Note: There is currently no predefined walker for the JOIN statements. If you need to support JOINS you have to build your own walker for this part as outlined in the previous section.

Using QueryObject

The class QueryObject provides all the basic functionality for resolving types and properties and performs common validation tasks. The QueryObject processes the SELECT and FROM parts as well as all property references from the WHERE part. It maintains a list of Java objects and interface that you can use to access the property and type definitions given your current position in the statement. For an example refer to the class StoreManagerImpl of the InMemory Server and method query(). To be able to use this object QueryObj needs to get access to the types contained in your repository. For this purpose you need to pass an interface to a TypeManager as input parameter. The second parameter is your query walker implementing IQueryConditionProcessor. Your code will typically look like this:

TypeManager tm = new MyTypeManager(); // implements interface TypeManager

IQueryConditionProcessor myWalker = new MyWalker(); // implements interface
    IQueryConditionProcessor or extends AbstractQueryConditionProcessor

queryObj = new QueryObject(tm, myWalker);

queryObj then will process the statement and call the interface methods of your walker:

try {

    CmisQueryWalker walker = QueryObject.getWalker(statement);
    walker.query(queryObj);

} catch (RecognitionException e) {

    throw new RuntimeException("Walking of statement failed with
         RecognitionException error: \n   " + e);

} catch (Exception e) {
    throw new RuntimeException("Walking of statement failed with exception:
          \n   " + e);
}

After this method returns you may for example ask your walker object myWalker for the generated SQL string.
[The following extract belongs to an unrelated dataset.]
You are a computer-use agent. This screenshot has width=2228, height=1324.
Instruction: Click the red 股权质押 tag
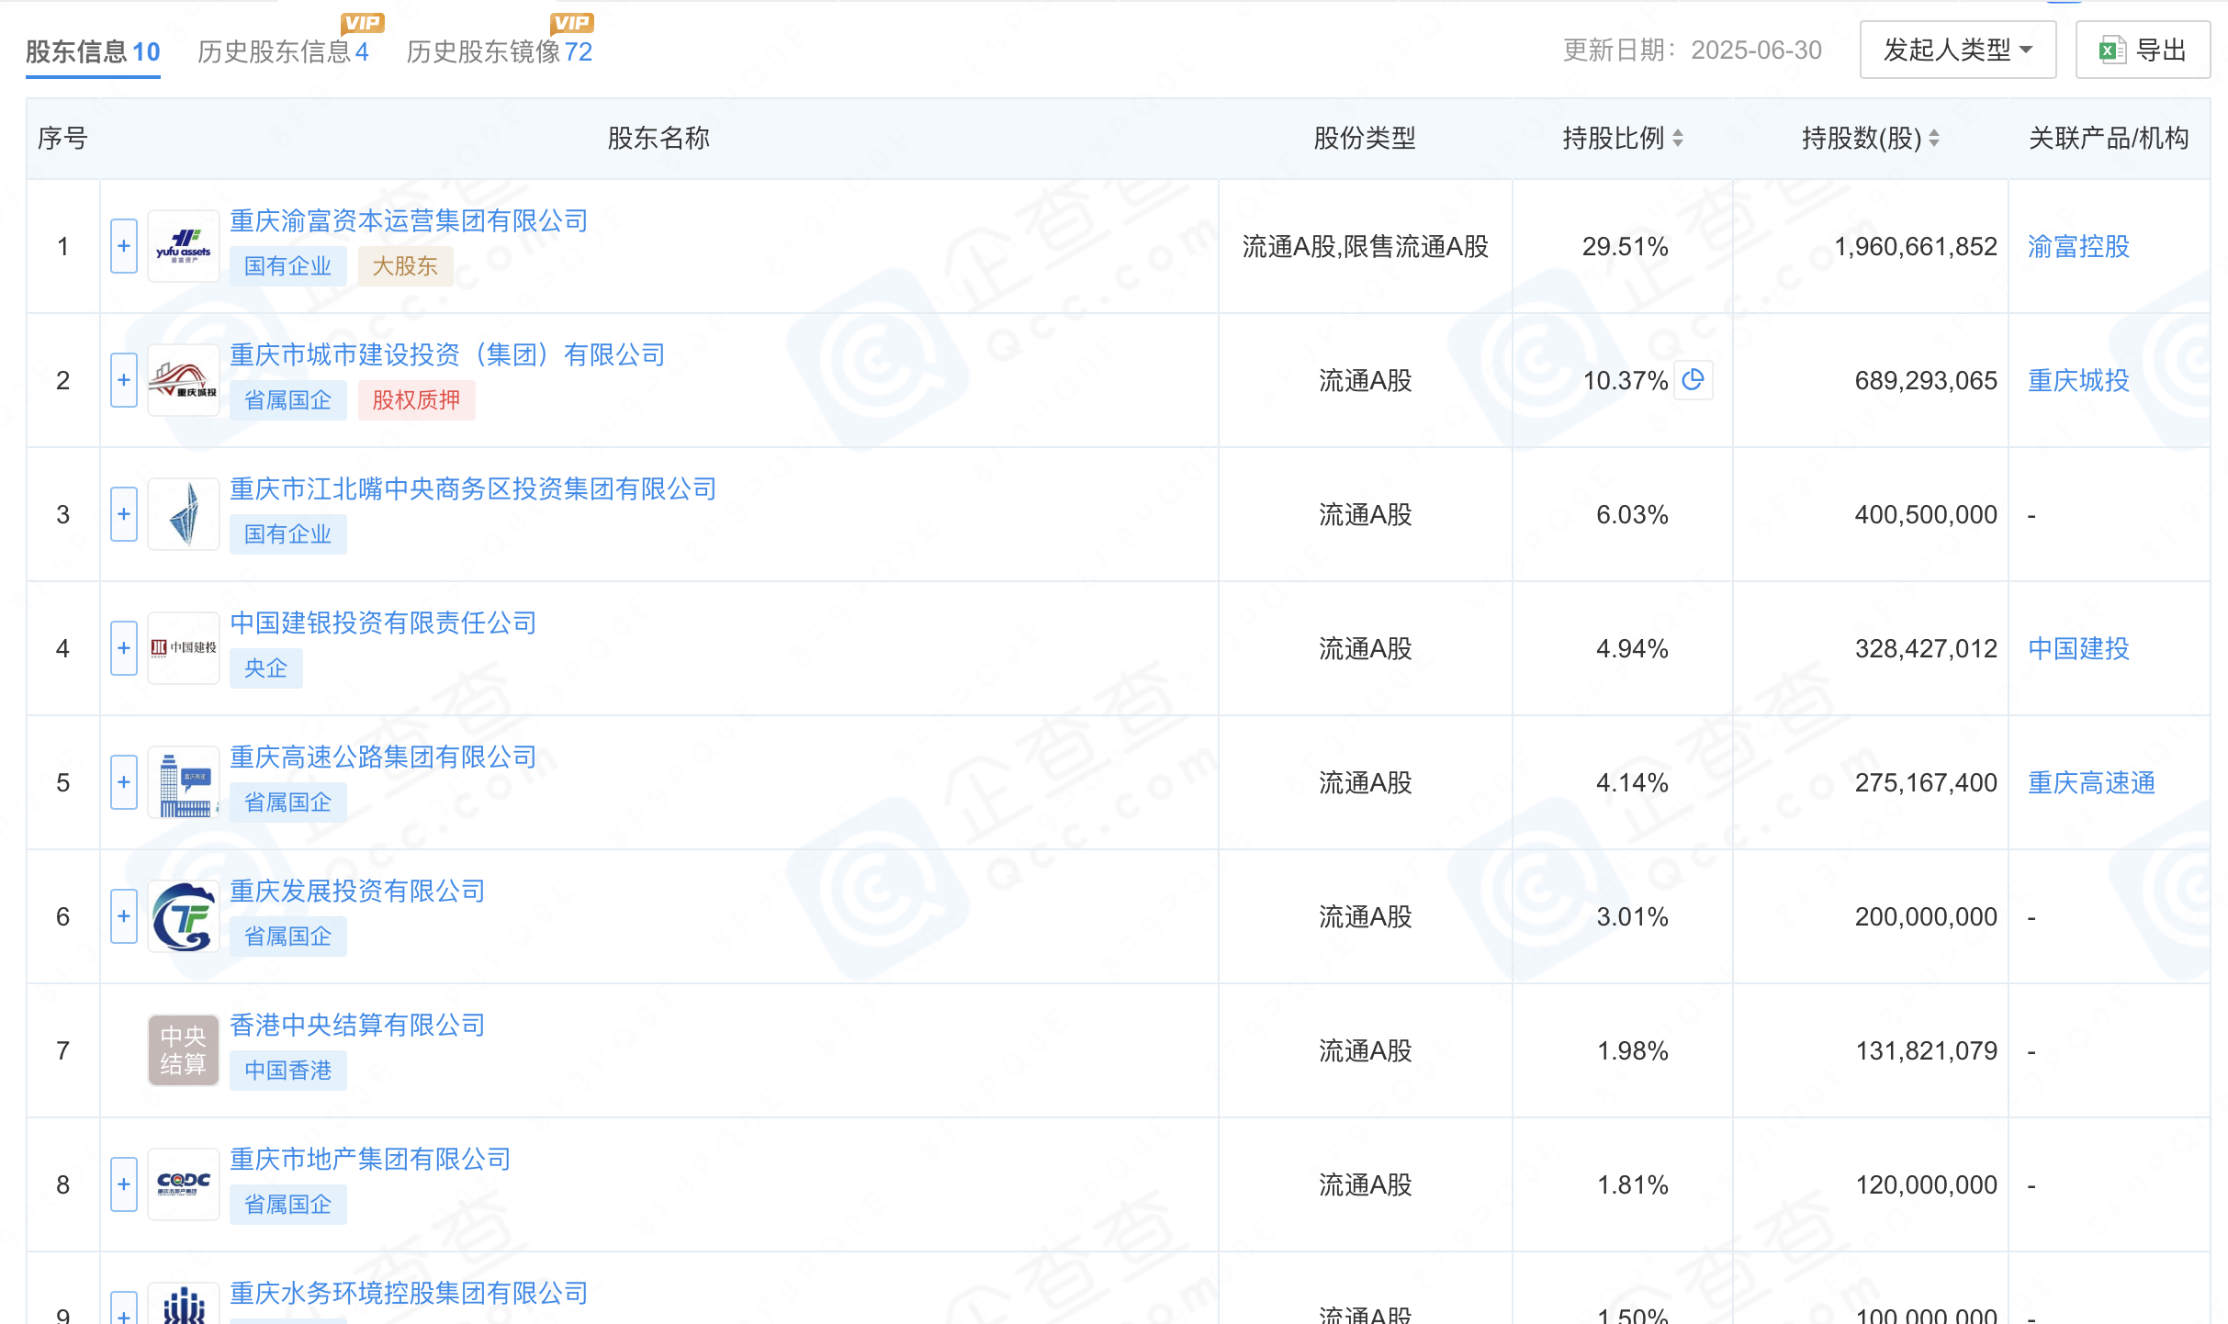pos(416,400)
Processing a node and referencing types and properties

While traversing the tree you often will need to access the property and type definitions that are referenced in the where clause. The QueryObject provides the necessary information for resolving the references. For example the statement

... WHERE x < 123

will result in calling the method onLessThan() in your walker callback implementation:

public void onLessThan(Tree ltNode, Tree leftNode, Tree rightNode) {

    Object rVal = onLiteral(rightChild);
    ColumnReference colRef;

    CmisSelector sel = queryObj.getColumnReference(columnNode
             .getTokenStartIndex());

    if (null == sel)
       throw new RuntimeException("Unknown property query name " +
              columnNode.getChild(0));
    else if (sel instanceof ColumnReference)
       colRef = (ColumnReference) sel;

   TypeDefinition td = colRef.getTypeDefinition();
   PropertyDefinition pd =
       td.getPropertyDefinitions().get(colRef.getPropertyId());

   //  process the statement, for example append it to a WHERE
   // in your generated SQL statement.
}

The right child node is a literal and you will get an Integer object with value 123. The left node is a reference to property and getColumnReference() will either give you a function (currently the only supported function is SCORE()) or a reference to a property in a type of your type system. The query object maintains several maps to resolve references. The key to the map is always the token index in the incoming token stream (an integer value). You can get the token index for each node by calling getTokenStartIndex() on the node.

Building the result list

After processing the query an ObjectList has to be returned containing the requested properties and function results. You can ask the query object for the requested information:

Map props = queryObj.getRequestedProperties();
Map funcs = queryObj.getRequestedFuncs();

key of the map is the query name and value is the alias if an alias was used in the statement or the query name otherwise.